Gilmer answered 12/8, 2013 at 20:31 Comment(1)
You should show what you have tried, we're not a free coding service. This task may become quite "hard", but one of the best solutions would be to use a recursive pattern to match nested brackets. What I mean is that if the content of that shortcode has [] then below regexes would all fail.
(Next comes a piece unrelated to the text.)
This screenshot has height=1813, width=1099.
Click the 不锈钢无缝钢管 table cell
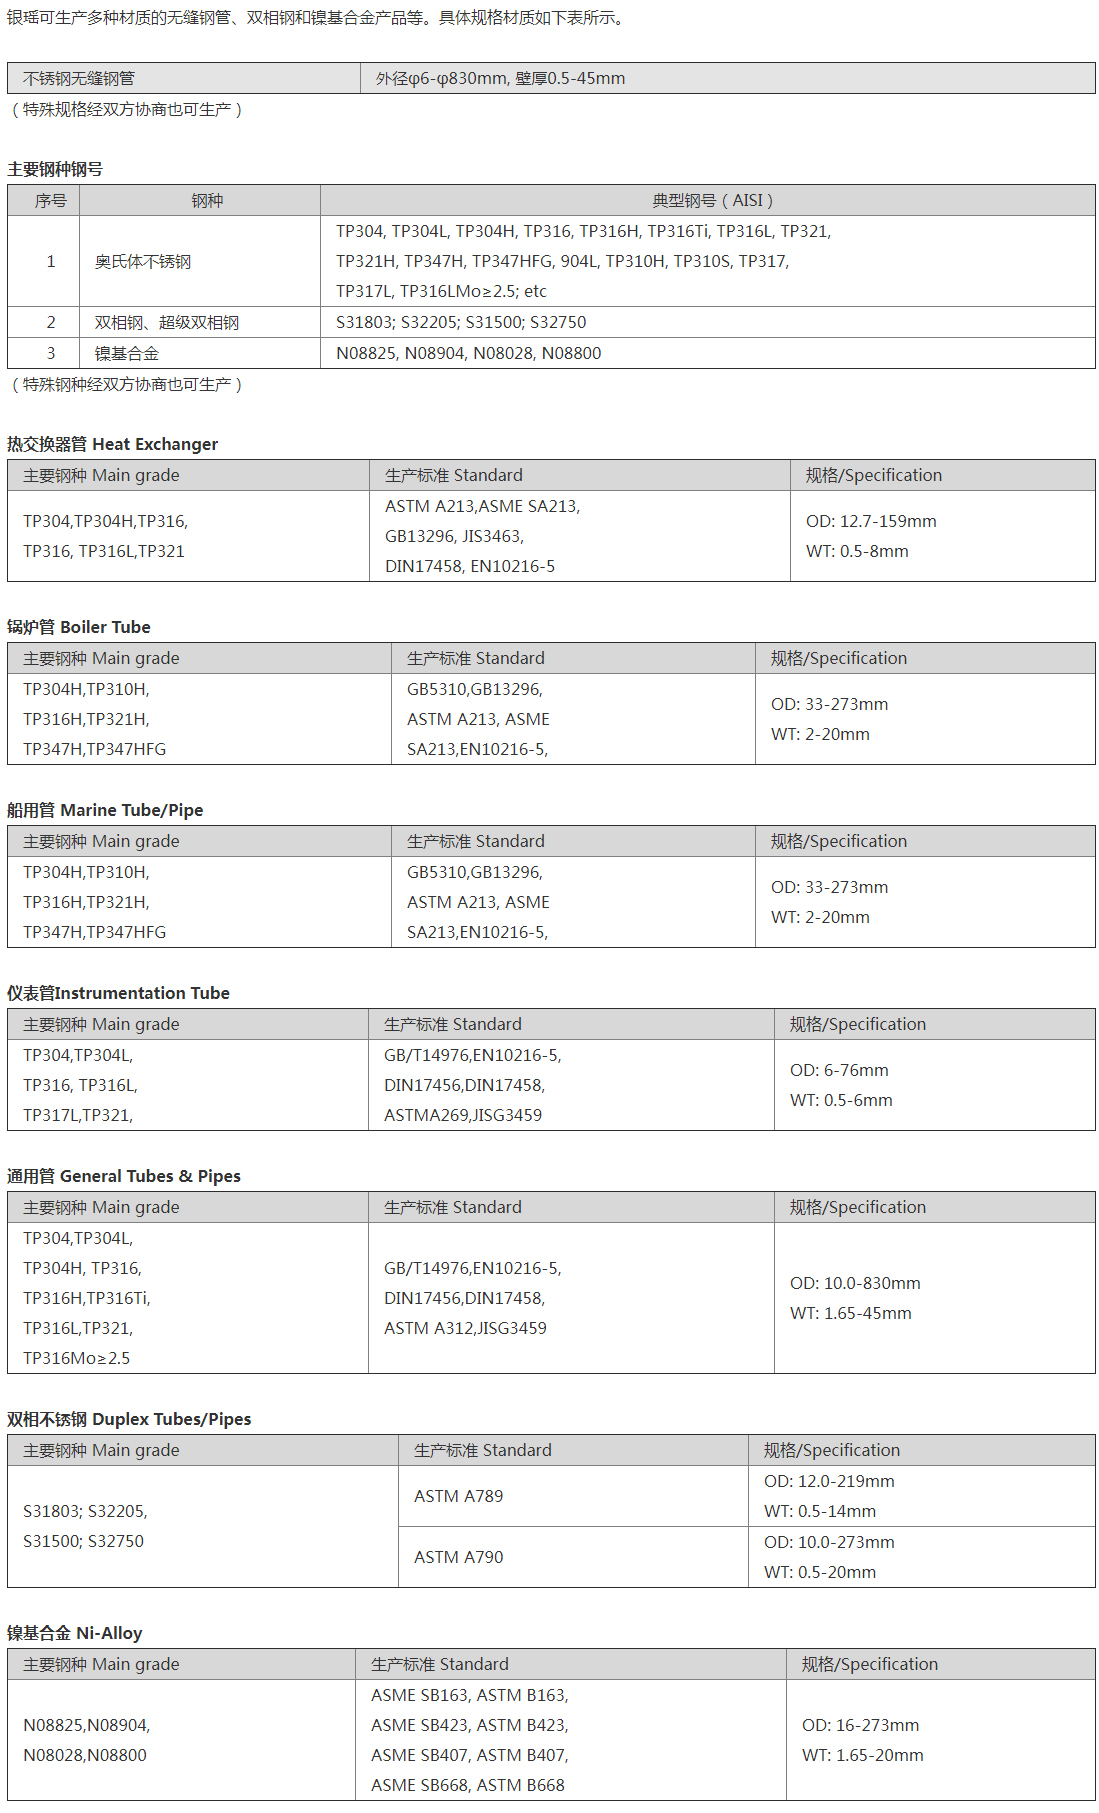[184, 78]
Show what you have tried, I may help you.Dustidustie
C
10

This will give you what you want.

$data = 'Irrelevant tekst... [sublimevideo class="sublime" poster="http://video.host.com/_previews/600x450/sbx-60025-00-da-ANA.png" src1="http://video.host.com/_video/H.264/LO/sbx-60025-00-da-ANA.m4v" src2="(hd)http://video.host.com/_video/H.264/HI/sbx-60025-00-da-ANA.m4v" width="560" height="315"] ..more irrelevant text.';

$dat = array();
preg_match("/\[sublimevideo (.+?)\]/", $data, $dat);

$dat = array_pop($dat);
$dat= explode(" ", $dat);
$params = array();
foreach ($dat as $d){
    list($opt, $val) = explode("=", $d);
    $params[$opt] = trim($val, '"');
}

print_r($params);

In anticipation of the next challenge you will face with processing short codes you can use preg_replace_callback to replace the short tag data with it's resultant markup.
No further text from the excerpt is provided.